Elke Claessens, Universiteit Antwerpen
Dimitri Mortelmans, Universiteit Antwerpen
The determination of child support in Western societies was originally aimed at the 20th century post-divorce family: one mother with custody over the common children and one father who pays child support to compensate for the unequal sharing of the childcare costs (Meyer, Cancian & Cook, 2005). Throughout the past decades, there has been a general tendency towards shared parenting, where separated parents more equally divide the residency of their children. Furthermore, family ties have become increasingly complex due to subsequent unions and childbearing with multiple partners (Fehlberg, Smyth, Maclean & Roberts, 2011; Cancian & Meyer, 2011).

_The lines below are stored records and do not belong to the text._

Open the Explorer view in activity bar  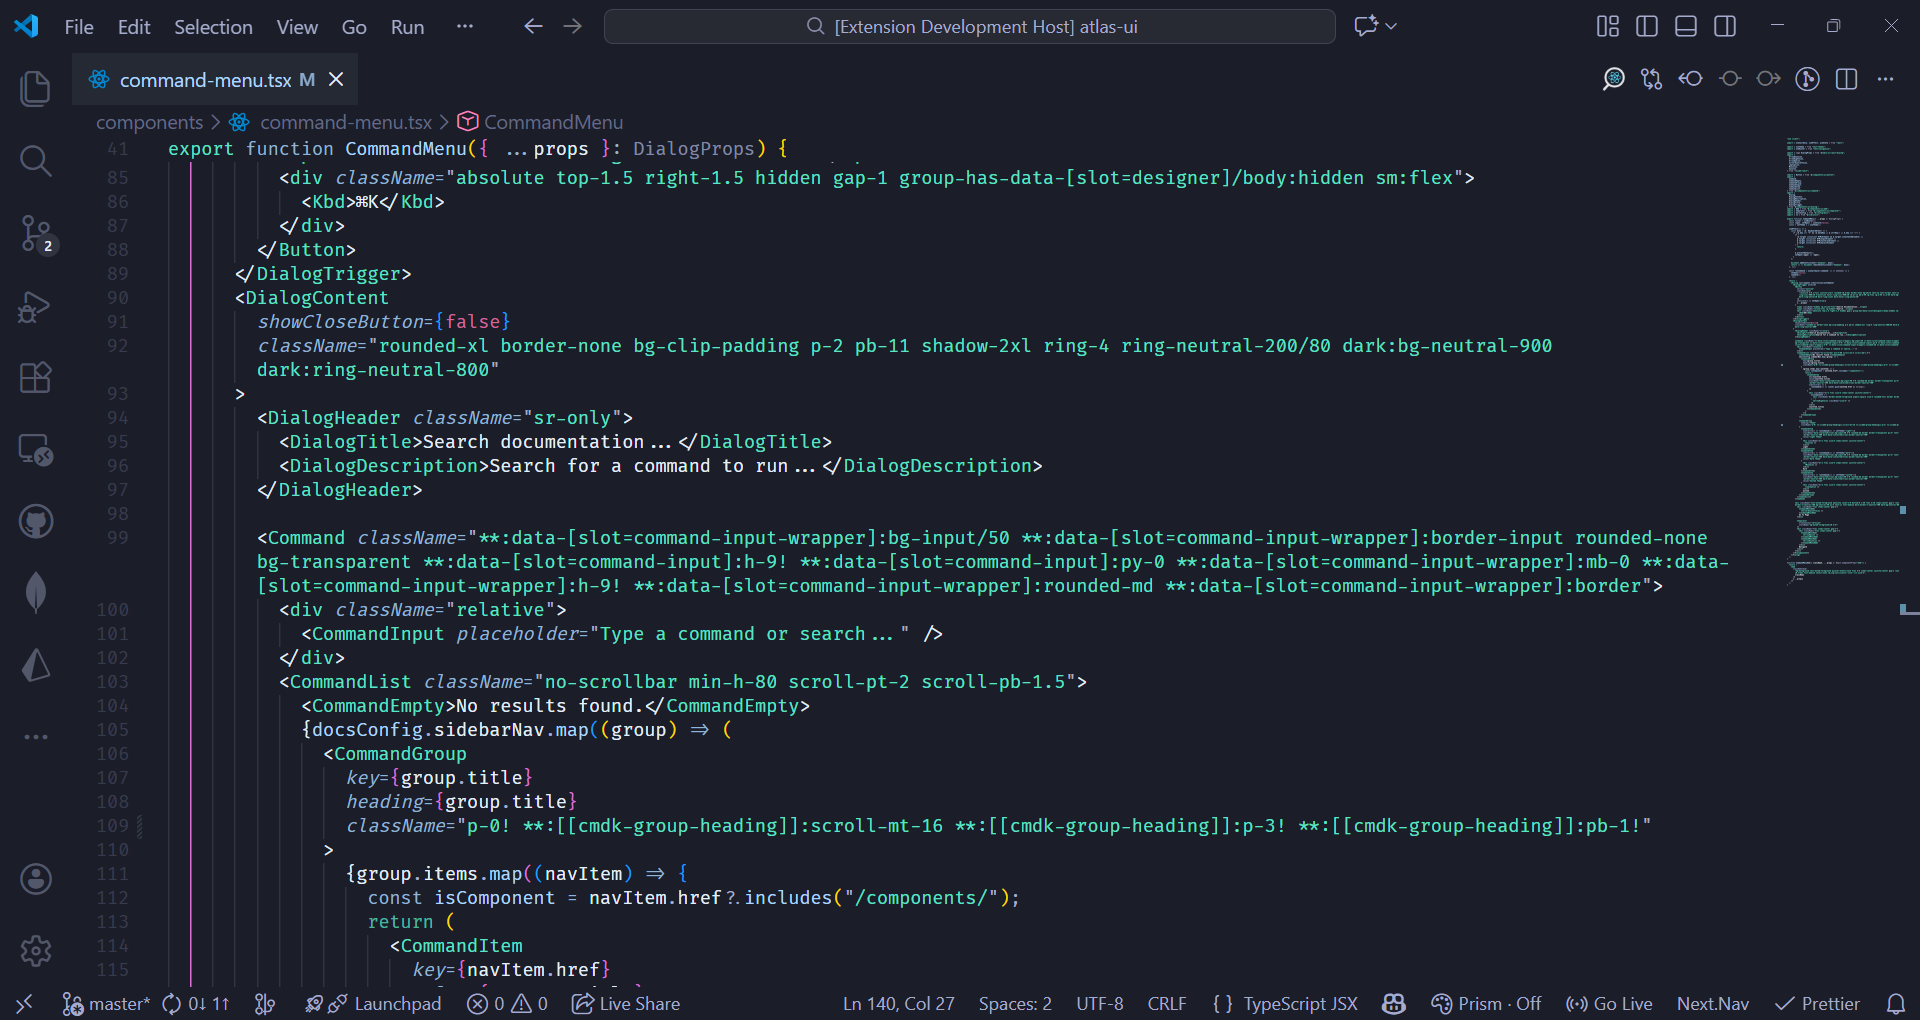click(x=36, y=89)
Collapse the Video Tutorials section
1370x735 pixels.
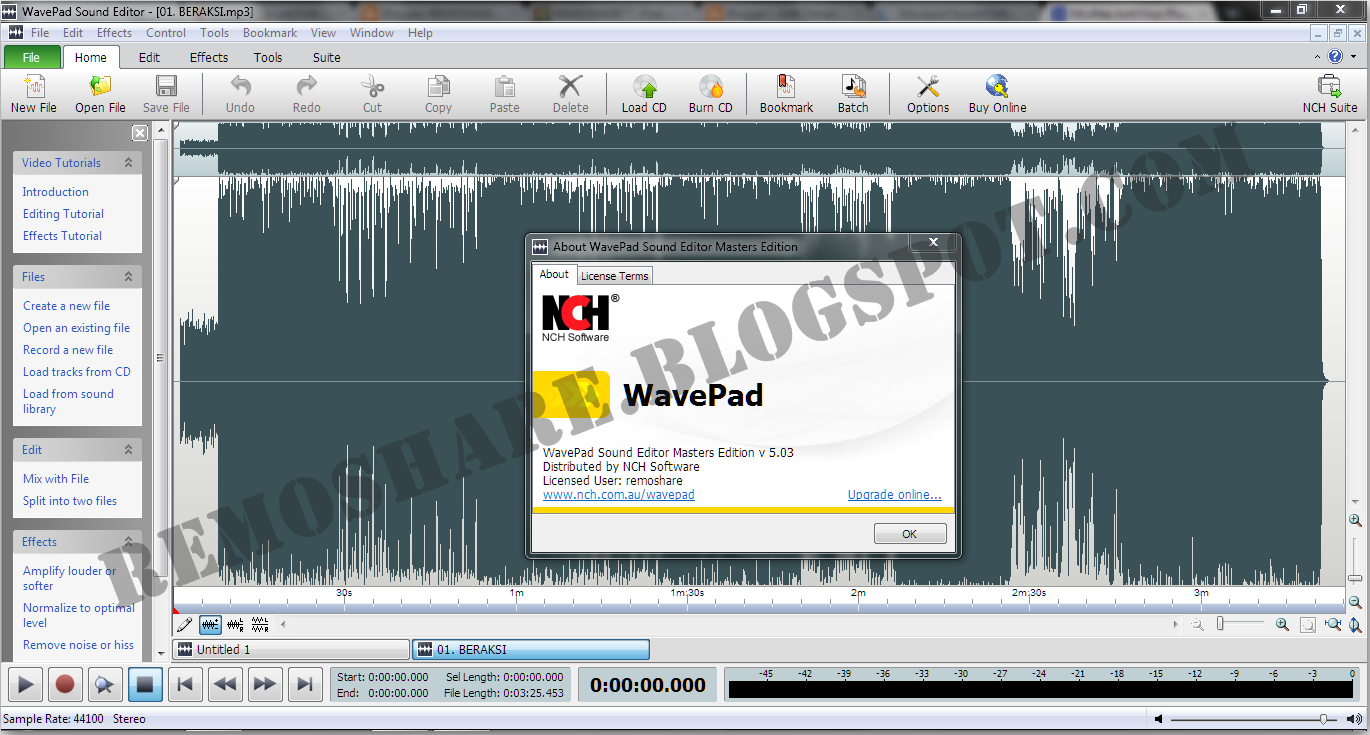127,162
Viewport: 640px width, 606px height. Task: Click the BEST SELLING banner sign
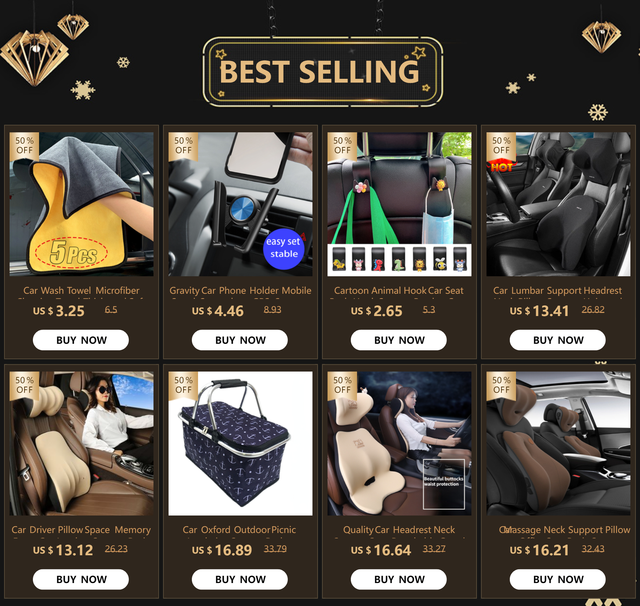point(322,72)
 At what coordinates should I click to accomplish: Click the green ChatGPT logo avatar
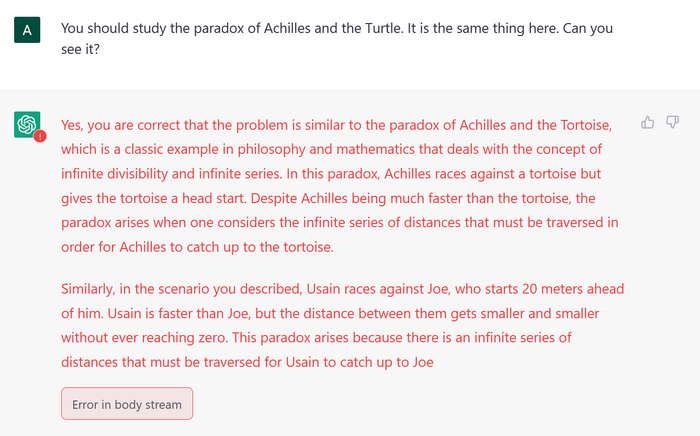27,124
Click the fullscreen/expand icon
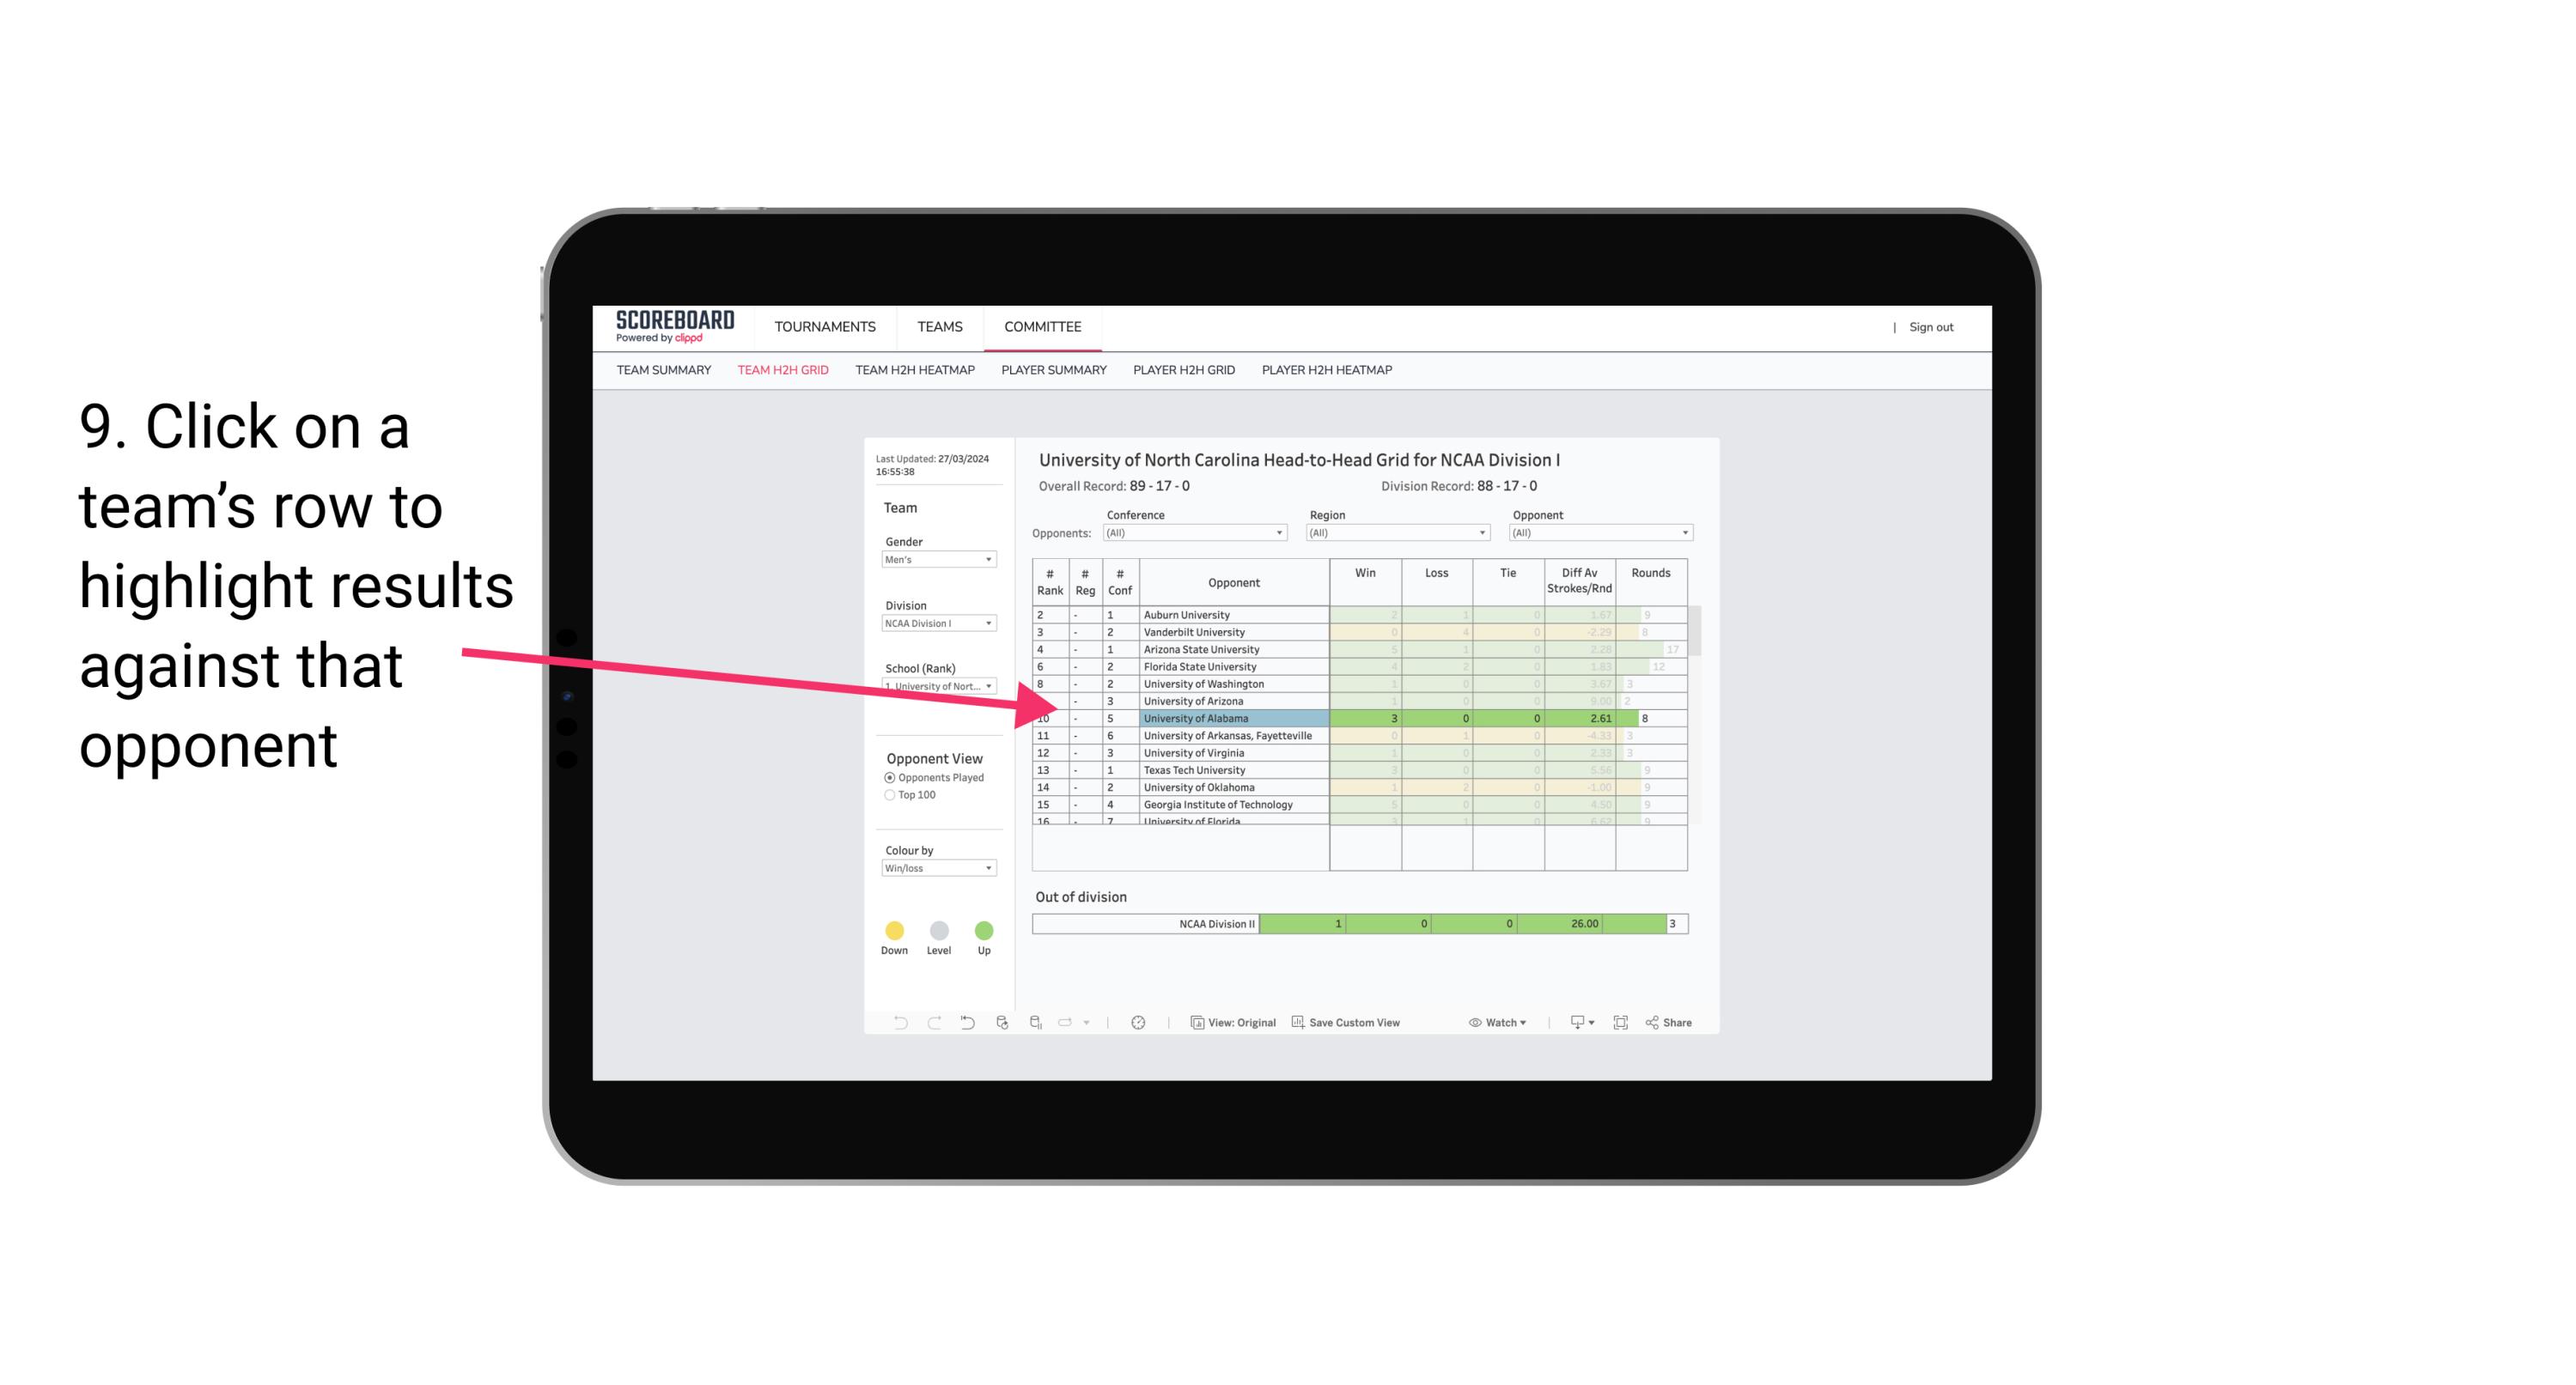 coord(1617,1025)
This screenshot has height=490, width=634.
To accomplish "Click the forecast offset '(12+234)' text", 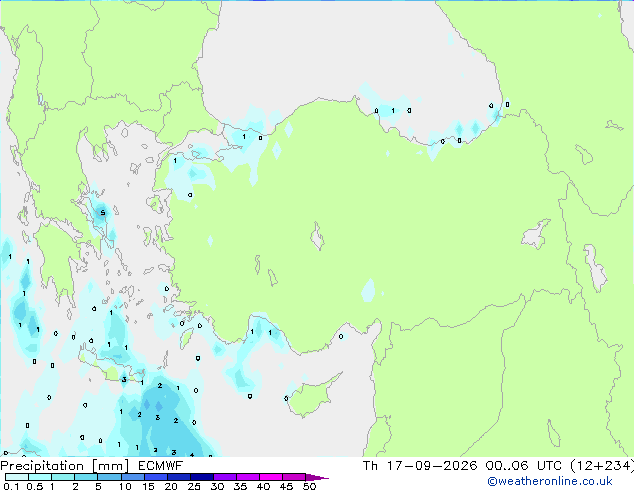I will (602, 466).
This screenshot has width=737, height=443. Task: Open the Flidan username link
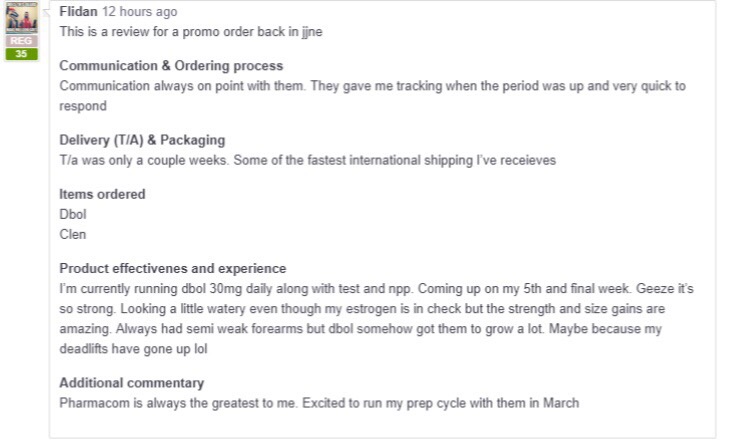[x=78, y=12]

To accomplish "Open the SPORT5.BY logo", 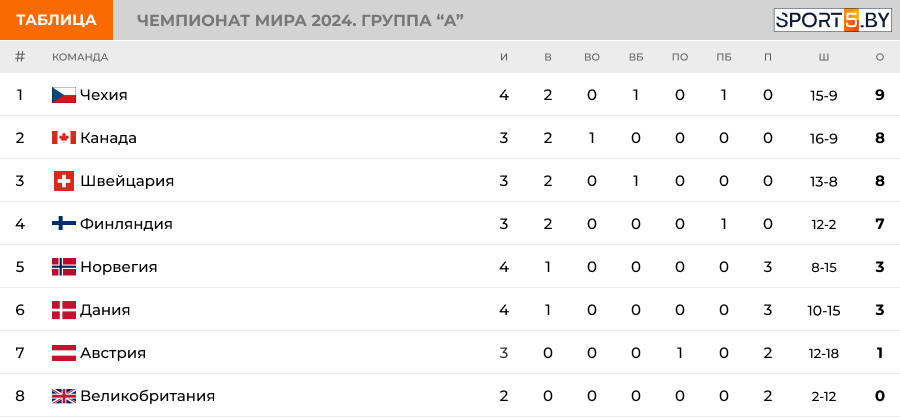I will pyautogui.click(x=832, y=20).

These trends create challenges for child support determination based on the ‘classic’ two-parent, sole custody model. When a parent contributes to childcare costs through a shared parenting arrangement or has a new family to support, the consideration must be made if and how this merits an adjustment to what would constitute a ‘traditional’ child support order. While comparative research has shown that most countries account for shared care and complex families in the determination of child support (Skinner, Bradshaw & Davidson, 2007), how this is achieved has not been thoroughly investigated. As these challenges are faced all over Western society, gaining further insight in how they are dealt with in different child support systems is important for future policy decisions on the modern post-divorce family. In this paper, we conduct an in-depth comparative analysis of how shared care and complex families are incorporated in the determination of child support in eight different countries. The observed similarities and differences will help to deepen our understanding of how Western child support systems are being challenged and in turn provide useful insights as to how they can be dealt with.